Column | Huurdersvariant ROZ-modelcontract zorgt voor nog meer huurdersbescherming
Verschillende brancheorganisaties van winkel- en horecaondernemers presenteerden onlangs een huurdersvariant van het ROZ-modelcontract. Het krijgt echter niet overal een warm onthaal en dat verrast niet. Een eerste suggestie: waarom zijn verhuurders niet (meer) betrokken geweest bij de totstandkoming van deze versie van het modelcontract? Een huurcontract komt immers altijd in overleg tot stand en als huurdersorganisaties een ander vertrekpunt willen zou het goed zijn beide zijden van het verhuurspectrum te betrekken.
Maar nu de inhoud.
Laten we vaststellen dat huurders kunnen rekenen op een fikse bescherming door wet- en regelgeving, zeker in hun relatie tot verhuurders. Wat dan ook opvalt is dat de voorgestelde huurdersvariant van het modelcontract voorbijgaat aan de nu al stevige disbalans in die wet- en regelgeving.

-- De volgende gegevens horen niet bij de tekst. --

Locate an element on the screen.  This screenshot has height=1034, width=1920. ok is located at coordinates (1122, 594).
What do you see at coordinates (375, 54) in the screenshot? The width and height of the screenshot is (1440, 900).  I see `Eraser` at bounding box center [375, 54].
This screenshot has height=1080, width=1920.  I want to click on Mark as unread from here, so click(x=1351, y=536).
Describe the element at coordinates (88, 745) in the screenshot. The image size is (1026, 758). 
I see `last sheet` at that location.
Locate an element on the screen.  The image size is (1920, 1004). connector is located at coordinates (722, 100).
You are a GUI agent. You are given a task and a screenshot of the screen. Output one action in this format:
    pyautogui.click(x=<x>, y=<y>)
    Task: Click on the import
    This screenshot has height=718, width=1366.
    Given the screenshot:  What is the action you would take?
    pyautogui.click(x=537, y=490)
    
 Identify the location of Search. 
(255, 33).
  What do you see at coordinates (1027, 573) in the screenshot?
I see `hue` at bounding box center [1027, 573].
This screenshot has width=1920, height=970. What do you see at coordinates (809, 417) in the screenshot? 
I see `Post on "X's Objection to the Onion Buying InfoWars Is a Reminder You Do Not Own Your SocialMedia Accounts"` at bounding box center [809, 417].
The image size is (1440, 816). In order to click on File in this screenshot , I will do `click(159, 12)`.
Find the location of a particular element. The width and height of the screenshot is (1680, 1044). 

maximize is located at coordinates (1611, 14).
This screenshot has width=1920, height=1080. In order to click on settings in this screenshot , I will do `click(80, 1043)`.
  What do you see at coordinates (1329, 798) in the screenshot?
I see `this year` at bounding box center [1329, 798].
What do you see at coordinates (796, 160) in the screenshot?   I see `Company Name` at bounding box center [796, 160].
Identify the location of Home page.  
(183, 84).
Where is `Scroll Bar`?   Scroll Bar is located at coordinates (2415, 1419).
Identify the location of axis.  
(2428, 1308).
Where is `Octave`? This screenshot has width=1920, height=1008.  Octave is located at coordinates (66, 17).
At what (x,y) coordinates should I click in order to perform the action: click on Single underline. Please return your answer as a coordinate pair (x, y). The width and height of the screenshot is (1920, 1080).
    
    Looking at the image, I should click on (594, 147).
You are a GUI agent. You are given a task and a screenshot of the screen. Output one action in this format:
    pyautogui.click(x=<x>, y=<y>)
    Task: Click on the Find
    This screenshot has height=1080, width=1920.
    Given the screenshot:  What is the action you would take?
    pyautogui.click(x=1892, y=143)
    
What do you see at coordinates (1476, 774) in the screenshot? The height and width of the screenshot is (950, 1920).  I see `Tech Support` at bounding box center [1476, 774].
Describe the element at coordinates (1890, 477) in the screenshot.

Neem om te beginnen huuraanpassingen als gevolg van de 303-procedure (huurprijsherziening van bedrijfsruimte), die vrijwel altijd in het voordeel van de huurder zijn. Daar komt bij dat het huidige wettelijk kader vooral ontworpen is voor de (soms zeer terechte) bescherming van kleine middenstanders in hun positie als huurder, maar dat dit kader in de praktijk juist veelvuldig misbruikt wordt door grote retailketens. Over deze realiteit, die niet de huurder maar de verhuurder op stevige achterstand zet, heb ik de huurdersorganisaties nog niet gehoord.
Deze column verscheen eerder op Vastgoedjournaal
Laten we dan eens inzoomen op een aantal specifieke eigenaardigheden in het voorgestelde modelcontract. In het oog springt een gewenste aanpassing van de huurprijsindexering om extreme huurverhogingen te voorkomen, inclusief de introductie van een maximale indexering of staffel. Prima, maar is het dan ook niet redelijk een minimale huurverhoging te accepteren? Als gezegd rechtvaardigt de genoemde disbalans niet dat ook op dit onderdeel de risico’s van extreme of onverwachte economische ontwikkelingen enkel bij de verhuurder liggen. Het is misschien goed in herinnering te brengen dat het overgrote deel van de vastgoedeigenaren zich tijdens de pandemie uiterst coulant heeft opgesteld en dat huurverplichtingen niet zelden (deels) zijn kwijtgescholden. Natuurlijk gebeurde dat niet enkel uit coulance, want ook een eigenaar heeft niets aan een failliete huurder. Maar het punt is dat verhuurders hun huurders doorgaans niet laten ‘bungelen’ als de omstandigheden wijzigen.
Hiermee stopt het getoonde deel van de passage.